Surduts tried working as a freelance translator, but having been out of the country for so long, she had no network. She joined the radical left party, Revolution!, which would later become the Revolutionary Communist League. Activists working with factory workers referred her to the :fr:Mouvement pour la liberté de l'avortement et de la contraception MLAC, where she got involved in reproductive rights. Participating in demonstrations and circulating petitions, she fought for the passage of the Veil Law in 1975. After the right to abortion was assured with the law becoming permanent in 1979, she turned her sights to reform on the laws concerning rape and incest and then in the 1980s, began pressing for changes in employment laws, to address pay inequality, job insecurity and women being forced into part-time work.

In 1990, Surduts founded and became president of the Coordination of Associations for the Right to Abortion and Contraception (Coordination des associations pour le droit à l'avortement et à la contraception (CADAC)) in response to repeated attacks on abortion clinics and attempts to prevent women from obtaining the legal procedures in hospitals. CADAC pressed for and obtained passage of legislation in January 1993, of a law which made impeding the right to abortion a crime. In 1995, fearing that conservatives might gain in the presidential election and protections might be rolled back, CADAC organized a demonstration to rally support for women's right to equal pay, reproductive control and equality.
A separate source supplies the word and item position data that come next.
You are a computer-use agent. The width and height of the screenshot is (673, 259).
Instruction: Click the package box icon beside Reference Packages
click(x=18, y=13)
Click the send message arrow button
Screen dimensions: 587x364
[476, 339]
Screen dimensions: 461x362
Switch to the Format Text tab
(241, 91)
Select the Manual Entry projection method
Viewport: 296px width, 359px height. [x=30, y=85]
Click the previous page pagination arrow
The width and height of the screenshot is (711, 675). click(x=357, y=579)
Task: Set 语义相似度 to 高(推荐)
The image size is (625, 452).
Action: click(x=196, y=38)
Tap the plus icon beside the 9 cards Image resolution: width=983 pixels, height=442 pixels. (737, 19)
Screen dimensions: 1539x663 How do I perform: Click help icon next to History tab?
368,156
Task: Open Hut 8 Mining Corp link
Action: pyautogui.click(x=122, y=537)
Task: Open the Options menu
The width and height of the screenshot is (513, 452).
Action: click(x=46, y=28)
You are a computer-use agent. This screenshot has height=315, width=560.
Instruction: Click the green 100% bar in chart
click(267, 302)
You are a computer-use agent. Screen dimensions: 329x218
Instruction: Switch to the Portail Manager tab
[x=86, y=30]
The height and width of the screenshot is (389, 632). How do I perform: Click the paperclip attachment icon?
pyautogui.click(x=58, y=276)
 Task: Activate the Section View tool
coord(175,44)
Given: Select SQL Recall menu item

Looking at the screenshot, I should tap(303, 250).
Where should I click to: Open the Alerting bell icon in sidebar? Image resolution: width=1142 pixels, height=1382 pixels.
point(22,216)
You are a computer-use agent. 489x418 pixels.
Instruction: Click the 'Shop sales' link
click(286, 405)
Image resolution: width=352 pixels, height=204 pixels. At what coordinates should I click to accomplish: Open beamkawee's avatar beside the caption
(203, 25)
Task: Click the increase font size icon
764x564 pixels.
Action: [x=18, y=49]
Forty thousand protesters gathered and sparked a movement to stop roll backs in health and retirement benefits. After the rally, the National Collective for the Rights of Women, was formed and Surduts, one of the founders, became spokeswoman for the umbrella organization.

From the turn of the decade, Surduts continued to work to maintain women's right to reproductive decisions, but pressed for approval of laws to guarantee minors the right to contraception and abortion, which passed in 2001; legislation to protect women from domestic violence, which passed in 2010; protested proposed closings of public hospitals in 2013; and worked on reforms of the laws on prostitution, which were being considered by the legislature at the time of her death.

==Death and legacy==
Surduts died on 13 April 2016 in Paris after a brief illness. Though mainly remembered for her fight to secure reproductive rights for women, she saw herself as a permanent revolutionary fighting for the human rights of those who were exploited or discriminated against because of systemic biases.